WHAT THE TASK REQUIRES: When you reach the line containing "Instruction: Click the member photo thumbnail" in the records below, start copying exactly, and stop once you have copied the line containing "Task: Click the 尾页 pagination link".
○ ○ ○ ○
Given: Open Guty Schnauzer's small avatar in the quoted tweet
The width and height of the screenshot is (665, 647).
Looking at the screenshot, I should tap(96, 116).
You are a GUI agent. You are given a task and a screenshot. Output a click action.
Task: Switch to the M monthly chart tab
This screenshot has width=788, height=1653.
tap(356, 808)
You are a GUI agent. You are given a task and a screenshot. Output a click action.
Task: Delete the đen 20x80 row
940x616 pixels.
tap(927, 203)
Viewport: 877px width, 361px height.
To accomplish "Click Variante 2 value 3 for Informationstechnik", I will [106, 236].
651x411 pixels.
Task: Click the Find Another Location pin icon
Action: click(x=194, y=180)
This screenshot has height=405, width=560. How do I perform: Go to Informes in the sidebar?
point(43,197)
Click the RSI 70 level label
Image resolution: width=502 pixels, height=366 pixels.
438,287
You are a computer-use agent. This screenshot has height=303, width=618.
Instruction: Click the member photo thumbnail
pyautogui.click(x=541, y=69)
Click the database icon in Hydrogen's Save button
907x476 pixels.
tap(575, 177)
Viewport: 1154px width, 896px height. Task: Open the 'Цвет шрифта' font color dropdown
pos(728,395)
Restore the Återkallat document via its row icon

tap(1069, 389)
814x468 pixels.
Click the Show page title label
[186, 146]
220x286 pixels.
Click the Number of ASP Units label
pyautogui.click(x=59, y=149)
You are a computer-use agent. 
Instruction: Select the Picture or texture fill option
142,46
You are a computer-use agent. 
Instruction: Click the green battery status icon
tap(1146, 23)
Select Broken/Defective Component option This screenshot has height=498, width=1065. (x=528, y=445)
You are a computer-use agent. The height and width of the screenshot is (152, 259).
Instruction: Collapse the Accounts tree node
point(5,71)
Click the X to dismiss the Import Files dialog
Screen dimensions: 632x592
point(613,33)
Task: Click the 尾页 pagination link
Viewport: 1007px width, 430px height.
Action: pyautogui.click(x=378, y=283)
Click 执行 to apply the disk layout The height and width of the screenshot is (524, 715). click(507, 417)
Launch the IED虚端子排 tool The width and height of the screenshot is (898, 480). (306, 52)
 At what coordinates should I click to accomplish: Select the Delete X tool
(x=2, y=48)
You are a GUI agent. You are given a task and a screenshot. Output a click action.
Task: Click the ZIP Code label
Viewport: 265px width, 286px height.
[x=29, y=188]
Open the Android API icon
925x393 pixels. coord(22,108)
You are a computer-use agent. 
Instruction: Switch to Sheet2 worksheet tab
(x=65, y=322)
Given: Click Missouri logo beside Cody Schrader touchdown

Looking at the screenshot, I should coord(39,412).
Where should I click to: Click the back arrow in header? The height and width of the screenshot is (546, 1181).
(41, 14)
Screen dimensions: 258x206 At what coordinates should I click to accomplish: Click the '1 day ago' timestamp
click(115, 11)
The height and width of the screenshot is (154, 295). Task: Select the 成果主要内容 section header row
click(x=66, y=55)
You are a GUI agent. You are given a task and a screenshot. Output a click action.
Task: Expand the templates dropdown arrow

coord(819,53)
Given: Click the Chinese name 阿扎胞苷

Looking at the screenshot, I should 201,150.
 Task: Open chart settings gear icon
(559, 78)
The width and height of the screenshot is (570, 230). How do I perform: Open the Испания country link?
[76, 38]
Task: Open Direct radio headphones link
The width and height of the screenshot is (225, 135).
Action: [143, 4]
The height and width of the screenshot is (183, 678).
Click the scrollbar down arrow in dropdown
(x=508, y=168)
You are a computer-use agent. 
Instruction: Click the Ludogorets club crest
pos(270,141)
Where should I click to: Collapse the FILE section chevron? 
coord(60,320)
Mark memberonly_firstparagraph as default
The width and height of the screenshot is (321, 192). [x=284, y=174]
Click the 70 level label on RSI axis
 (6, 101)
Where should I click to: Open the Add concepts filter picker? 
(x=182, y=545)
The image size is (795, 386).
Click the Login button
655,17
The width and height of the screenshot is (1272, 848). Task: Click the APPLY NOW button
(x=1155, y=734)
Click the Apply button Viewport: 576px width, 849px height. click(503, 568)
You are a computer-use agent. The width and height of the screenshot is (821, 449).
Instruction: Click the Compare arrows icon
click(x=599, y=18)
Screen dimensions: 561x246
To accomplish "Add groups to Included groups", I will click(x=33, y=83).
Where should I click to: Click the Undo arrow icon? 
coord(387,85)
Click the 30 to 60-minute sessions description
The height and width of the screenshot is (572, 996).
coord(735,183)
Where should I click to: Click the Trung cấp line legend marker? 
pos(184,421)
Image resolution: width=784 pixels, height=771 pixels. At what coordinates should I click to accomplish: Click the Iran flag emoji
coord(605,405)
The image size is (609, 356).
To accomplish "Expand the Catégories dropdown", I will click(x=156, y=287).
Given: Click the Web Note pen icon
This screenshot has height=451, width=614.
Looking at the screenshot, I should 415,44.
○ ○ ○ ○
SOLUTION TO THIS TASK:
Instruction: Click the member photo thumbnail
pyautogui.click(x=541, y=69)
Click the database icon in Hydrogen's Save button
907x476 pixels.
tap(575, 177)
Viewport: 1154px width, 896px height. Task: Open the 'Цвет шрифта' font color dropdown
pos(728,395)
Restore the Återkallat document via its row icon

tap(1069, 389)
814x468 pixels.
Click the Show page title label
[186, 146]
220x286 pixels.
Click the Number of ASP Units label
pyautogui.click(x=59, y=149)
You are a computer-use agent. 
Instruction: Select the Picture or texture fill option
142,46
You are a computer-use agent. 
Instruction: Click the green battery status icon
tap(1146, 23)
Select Broken/Defective Component option This screenshot has height=498, width=1065. (x=528, y=445)
You are a computer-use agent. The height and width of the screenshot is (152, 259).
Instruction: Collapse the Accounts tree node
point(5,71)
Click the X to dismiss the Import Files dialog
Screen dimensions: 632x592
point(613,33)
Task: Click the 尾页 pagination link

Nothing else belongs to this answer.